*** Extracted records ***
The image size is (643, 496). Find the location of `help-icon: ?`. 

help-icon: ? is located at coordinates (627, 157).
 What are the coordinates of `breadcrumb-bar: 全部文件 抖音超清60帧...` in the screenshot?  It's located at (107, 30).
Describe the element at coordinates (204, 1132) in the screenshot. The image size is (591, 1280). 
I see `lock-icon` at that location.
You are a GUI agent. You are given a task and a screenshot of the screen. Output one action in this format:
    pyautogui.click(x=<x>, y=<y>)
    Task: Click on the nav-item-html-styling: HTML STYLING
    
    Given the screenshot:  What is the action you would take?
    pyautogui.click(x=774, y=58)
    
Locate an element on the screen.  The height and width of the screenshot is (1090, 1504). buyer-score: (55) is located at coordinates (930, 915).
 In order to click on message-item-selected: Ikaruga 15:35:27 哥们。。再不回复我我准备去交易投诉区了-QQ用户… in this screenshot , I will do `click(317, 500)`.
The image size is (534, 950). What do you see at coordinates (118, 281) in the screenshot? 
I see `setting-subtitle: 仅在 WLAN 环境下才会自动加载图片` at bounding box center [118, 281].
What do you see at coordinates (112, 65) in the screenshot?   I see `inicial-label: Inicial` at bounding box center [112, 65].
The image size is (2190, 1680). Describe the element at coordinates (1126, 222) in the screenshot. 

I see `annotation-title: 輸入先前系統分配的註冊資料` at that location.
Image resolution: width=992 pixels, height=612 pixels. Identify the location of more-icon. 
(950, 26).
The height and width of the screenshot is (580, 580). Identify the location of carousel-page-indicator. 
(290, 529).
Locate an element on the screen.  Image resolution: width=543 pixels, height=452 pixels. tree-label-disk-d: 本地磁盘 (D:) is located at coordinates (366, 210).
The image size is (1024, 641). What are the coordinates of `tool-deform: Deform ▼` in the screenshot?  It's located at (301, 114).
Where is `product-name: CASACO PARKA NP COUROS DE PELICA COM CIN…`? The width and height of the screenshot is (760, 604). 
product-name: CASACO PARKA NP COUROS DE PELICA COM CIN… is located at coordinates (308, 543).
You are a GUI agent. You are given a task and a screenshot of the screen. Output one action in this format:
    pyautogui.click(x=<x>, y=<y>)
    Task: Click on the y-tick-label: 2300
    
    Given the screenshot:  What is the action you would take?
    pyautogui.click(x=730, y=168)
*** End of Extracted records ***
Reproduce every one of the items above verbatim, changing nothing.

The image size is (643, 496). Find the location of `help-icon: ?`. 

help-icon: ? is located at coordinates (627, 157).
 What are the coordinates of `breadcrumb-bar: 全部文件 抖音超清60帧...` in the screenshot?  It's located at (107, 30).
Describe the element at coordinates (204, 1132) in the screenshot. The image size is (591, 1280). 
I see `lock-icon` at that location.
You are a GUI agent. You are given a task and a screenshot of the screen. Output one action in this format:
    pyautogui.click(x=<x>, y=<y>)
    Task: Click on the nav-item-html-styling: HTML STYLING
    
    Given the screenshot:  What is the action you would take?
    pyautogui.click(x=774, y=58)
    
Locate an element on the screen.  The height and width of the screenshot is (1090, 1504). buyer-score: (55) is located at coordinates (930, 915).
 In order to click on message-item-selected: Ikaruga 15:35:27 哥们。。再不回复我我准备去交易投诉区了-QQ用户… in this screenshot , I will do `click(317, 500)`.
The image size is (534, 950). What do you see at coordinates (118, 281) in the screenshot? 
I see `setting-subtitle: 仅在 WLAN 环境下才会自动加载图片` at bounding box center [118, 281].
What do you see at coordinates (112, 65) in the screenshot?   I see `inicial-label: Inicial` at bounding box center [112, 65].
The image size is (2190, 1680). Describe the element at coordinates (1126, 222) in the screenshot. 

I see `annotation-title: 輸入先前系統分配的註冊資料` at that location.
Image resolution: width=992 pixels, height=612 pixels. Identify the location of more-icon. 
(950, 26).
The height and width of the screenshot is (580, 580). Identify the location of carousel-page-indicator. 
(290, 529).
Locate an element on the screen.  Image resolution: width=543 pixels, height=452 pixels. tree-label-disk-d: 本地磁盘 (D:) is located at coordinates (366, 210).
The image size is (1024, 641). What are the coordinates of `tool-deform: Deform ▼` in the screenshot?  It's located at (301, 114).
Where is `product-name: CASACO PARKA NP COUROS DE PELICA COM CIN…`? The width and height of the screenshot is (760, 604). 
product-name: CASACO PARKA NP COUROS DE PELICA COM CIN… is located at coordinates (308, 543).
You are a GUI agent. You are given a task and a screenshot of the screen. Output one action in this format:
    pyautogui.click(x=<x>, y=<y>)
    Task: Click on the y-tick-label: 2300
    
    Given the screenshot:  What is the action you would take?
    pyautogui.click(x=730, y=168)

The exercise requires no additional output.